Canada’s submission also states that the exception ‘cannot be used to broaden the scope of the primary obligation’ as ‘[t]he Parties’ intention was never to limit the scope of legitimate policy objectives that States can pursue and that would not breach the investment obligations in the first place.’ Such a clarification of the intentions of the parties is particularly relevant due to the mentioned risk of arbitrators only considering narrowly enlisted policy objectives of the exception as relevant objectives, to the exclusion of broadly interpreting substantive standards.

This view can be juxtaposed with the finding of a tribunal in the Bear Creek case [¶473] that effectively discarded standards-embedded policy space as soon as it had found the existence of explicit exceptions in the Canada-Peru FTA. The tribunal essentially reduced the public policy space analysis solely to the level of exceptions.

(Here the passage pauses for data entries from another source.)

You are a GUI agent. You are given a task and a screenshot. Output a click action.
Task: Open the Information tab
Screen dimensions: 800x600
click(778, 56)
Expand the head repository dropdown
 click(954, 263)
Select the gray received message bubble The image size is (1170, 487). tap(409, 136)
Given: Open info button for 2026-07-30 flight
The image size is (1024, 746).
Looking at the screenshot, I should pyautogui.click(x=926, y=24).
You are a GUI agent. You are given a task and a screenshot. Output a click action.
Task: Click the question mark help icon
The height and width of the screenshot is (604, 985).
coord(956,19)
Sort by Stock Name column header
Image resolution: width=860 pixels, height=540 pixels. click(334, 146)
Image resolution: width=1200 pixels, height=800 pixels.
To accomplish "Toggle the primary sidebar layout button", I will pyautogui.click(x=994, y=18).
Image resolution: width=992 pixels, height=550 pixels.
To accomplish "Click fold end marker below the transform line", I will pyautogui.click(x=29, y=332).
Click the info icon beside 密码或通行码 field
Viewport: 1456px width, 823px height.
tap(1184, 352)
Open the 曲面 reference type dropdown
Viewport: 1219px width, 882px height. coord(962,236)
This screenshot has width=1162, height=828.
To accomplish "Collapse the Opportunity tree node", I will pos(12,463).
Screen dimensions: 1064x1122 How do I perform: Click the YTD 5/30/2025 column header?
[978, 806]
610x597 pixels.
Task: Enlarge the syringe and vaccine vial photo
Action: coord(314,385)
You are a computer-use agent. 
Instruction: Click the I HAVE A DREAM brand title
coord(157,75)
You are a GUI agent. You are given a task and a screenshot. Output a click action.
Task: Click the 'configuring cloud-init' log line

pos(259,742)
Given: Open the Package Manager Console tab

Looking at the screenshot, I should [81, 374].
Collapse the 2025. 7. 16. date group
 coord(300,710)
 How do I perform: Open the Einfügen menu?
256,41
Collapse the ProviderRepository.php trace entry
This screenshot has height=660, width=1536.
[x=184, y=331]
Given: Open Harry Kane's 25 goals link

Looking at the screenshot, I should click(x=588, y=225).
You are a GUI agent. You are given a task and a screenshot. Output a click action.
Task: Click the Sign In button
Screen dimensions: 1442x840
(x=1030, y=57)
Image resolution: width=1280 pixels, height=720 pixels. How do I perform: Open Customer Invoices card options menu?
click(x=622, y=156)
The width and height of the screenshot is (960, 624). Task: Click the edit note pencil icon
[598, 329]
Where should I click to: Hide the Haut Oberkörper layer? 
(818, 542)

Needless to say, the NDPS’s statement by Canada – as one of the parties to a similar treaty – may impact future arbitral analyses construing the public policy space within an IIA’s substantive obligations and exceptions provisions. This should be considered a positive development for safeguarding host state regulatory autonomy.


Value of interpretative annexes in safeguarding public policy space

An FTA’s annexes usually provide useful interpretative guides and potential public policy considerations for the application of its substantive investment obligations. Depending on how detailed an annex is, one could argue that it effectively plays the role of an exception, which makes its operation in relation to exceptions stricto sensu unclear. Due to the concerns raised that exceptions might become unusable if a clarifying annex for the expropriation obligation is included, Canada’s explanation as to the applicability of Annex 811.2 FTA vis à vis exceptions and standard of expropriation is valuable.

The submission clarified that the environmental measure in question needs to first be assessed within the ambits of the Annex so as to determine if there is compensable expropriation, after which assessment (and in the case that a breach is found), analysis of the exceptions clause would ensue. Interpreting an investment obligation guided by an annex arguably widens the first stage of analysis of policy space even beyond the breadth of the built-in policy space, before falling onto a ‘safety net’ of any exception. Based on this approach, using annexes could thus be seen as a way of broadening the scope of the preliminary assessment and avoiding potentially narrow exceptions scrutiny altogether.


Concluding remarks

Canada’s submission is a constructive addition to the discussion on the operation of WTO-like general exceptions in the investment legal regime. By providing the view of another party to the FTA, in addition to the respondent state, Canada undoubtedly aids the interpretation of the relevant provisions of the Canada-Colombia FTA.

Canada argues for interpreting a regulatory measure in accordance with investment obligations, aided by Annex 811.2 FTA and if need be the exceptions clause. This proposition lays out the interpretative steps to be followed in order to harmoniously assess the public policy space Colombia and Canada originally encapsulated in the FTA. Canada ultimately posits that such an evaluation ‘will not limit the State’s ability to regulate in the public interest for the protection of the environment’.3)It should be noted that material submissions of the parties are not publicly available, and thus, the question of the extent to which Canada’s submission contributes to Colombia’s position in ascertaining the protection of the environment with its measures remains unclear.

This allows for tribunals to infer from the NDPS and respondent state’s subsequent comments the intended meaning parties to the FTA attributed to the disputed clauses. The NDPS is therefore invaluable as it clarifies the contours of important concepts and minimises the risks of the tribunal misconstruing the appropriate operation of the exceptions, annexes interpreting substantive norms and the built-in policy space within investment obligations.